Feste und Bräuche

Tomte – der schwedische Weihnachtsmann

Jenny Nyström God Jul

Alles liegt ruhig und still. Der Mond scheint hell über dem einsamen Hof irgendwo in Schweden. Doch da! Da bewegt sich etwas! Ein kleiner Kobold wandert zwischen Haus und Stall. Mit seinem weißen Bart wirkt er wie ein alter Mann, aber er ist kleiner als ein Kind. Tomte ist unterwegs. Er schaut nach den Tieren im Stall und wacht über Haus und Hof.

Wahrscheinlich kennst du das Bilderbuch „Tomte Tommetott“ von Astrid Lindgren* mit den herrlichen Illustrationen. Hier wird genau von diesem Tomte erzählt, der nachts seine Runden zieht und den Bauernhof beschützt. Aber was hat dieser Tomte mit Tomte, dem schwedischen Weihnachtsmann, zu tun?

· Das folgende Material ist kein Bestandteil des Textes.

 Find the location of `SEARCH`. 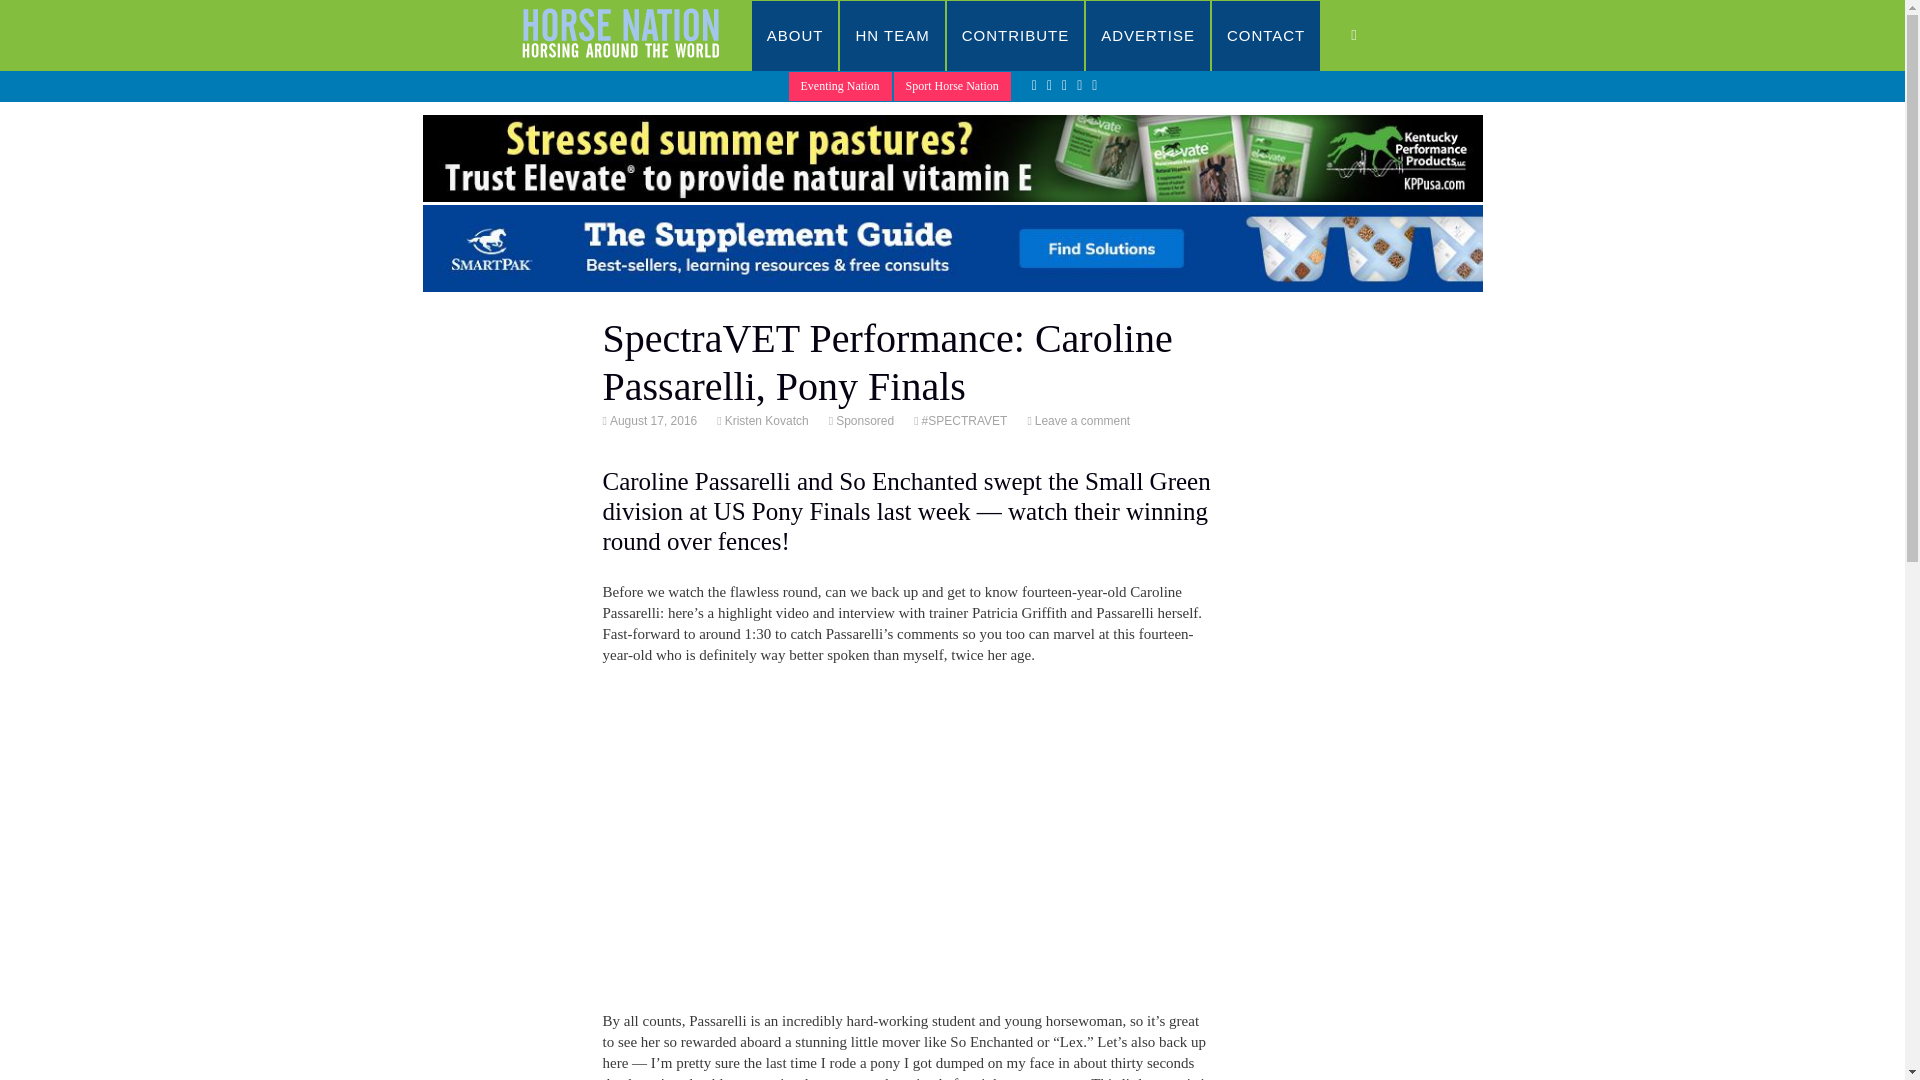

Das ist gar nicht so einfach, denn der heutige Weihnachtsmann – der Jultomte – ist eine bunte Mischung aus Traditionen, Erzählungen, mythischen Figuren und Werbung. Eine Hybridfigur. Lasst ihn uns auseinandernehmen:

Odin, der Weihnachtsmann?

Die Theologin Margaret Baker sieht in Odin die Ursprungsfigur des Weihnachtsmanns. Odin, Göttervater, Kriegs- und Totengott in der nordischen Mythologie, als Weihnachtsmann? Das klingt erstmal wie ein schlechter Scherz. Aber vielleicht lassen sich tatsächlich einzelne Fäden zu ihm zurückverfolgen.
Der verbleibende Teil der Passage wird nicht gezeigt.